Sam Richardson is an interdisciplinary artist working primarily in photography, as well as video, sound and writing. She is based in Los Angeles, CA. As an image maker working in a documentary-informed practice, Richardson strives to unlearn, break open and find new ways of creating images that interrogate collaboration and photographic relationships in the context of the body, trauma and care. She utilizes her experience as a Crisis Counselor to survivors in the ER of New York City, abolitionism and personal history to enter her work with a practice of care and investigation into personal and shared experience.
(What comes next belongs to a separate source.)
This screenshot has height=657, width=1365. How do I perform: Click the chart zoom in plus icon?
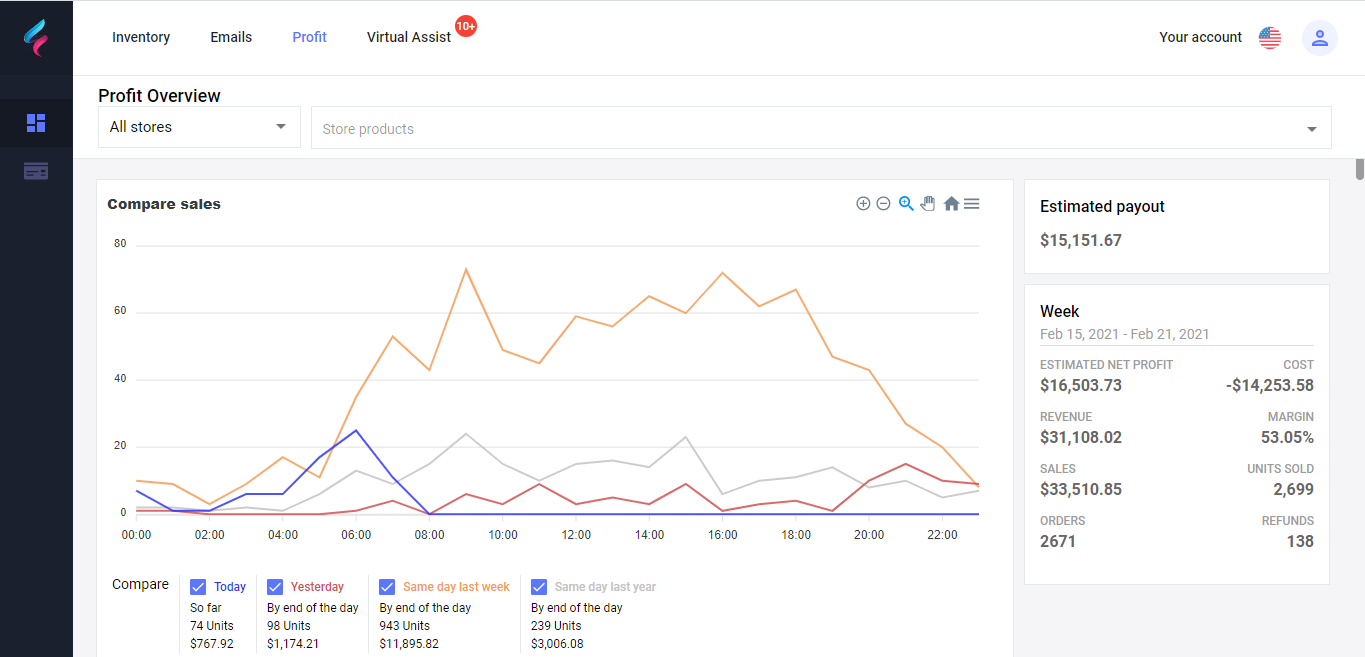click(863, 204)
Sam's work has been shown at Studio Voltaire in London, ACUD Galerie in Berlin, Metrograph NYC, and Bard College in upstate New York. Sam has been an Artist-in-Residence at Room and Board and UnionDocs (UNDO) in NYC, and has collaborated on organizations and projects such as JusticeLA, California Coalition for Women Prisoners (CCWP), Bard Prison Initiative, and the Women's Prison Association.


Gabriel Sosa is an artist, curator, educator, and linguist based in Boston. Through a multi-disciplinary practice that includes drawing, video, and public installation, he combines interests in translation, memory, and social justice to explore how the use of language subtly and consistently shapes our everyday experiences. His work has been shown at the Tufts University Art Galleries; O, Miami Poetry Festival; Centro Cultural Español, Miami; La Fábrica de Arte Cubano, Havana; A R E A, Boston; and the Contemporary Jewish Museum, San Francisco. He was one of the curators of the Area Code Art Fair 2020, the first art fair focused on artists with ties to New England, and has also organized exhibitions at the Nave Gallery in Somerville and Haley House in Roxbury. Gabriel has been an Artist-in-Residence at Lugar a dudas, Cali, Colombia; Santa Fe Art Institute, Santa Fe, New Mexico; Mass MoCA; and Santa Cruz Museum of Art and History, Santa Cruz, CA. He is currently a Now + There Accelerator Fellow, and a Visiting Lecturer at the Massachusetts College of Art and Design.

His most recent project "No es facil/It ain't easy" is a bilingual series of nine billboards shown in various Boston neighborhoods from July 2020 through January 2021; specifically, in immigrant communities that have been disproportionately impacted by the Covid-19 pandemic, including East Boston, Roxbury, Roslindale, Mattapan, and Dorchester. The phrasing draws from the vernacular of his Cuban-American upbringing and the poetry of William Carlos Williams in an effort to subvert an iconic consumerist medium to provide comfort and solidarity in the midst of these difficult times.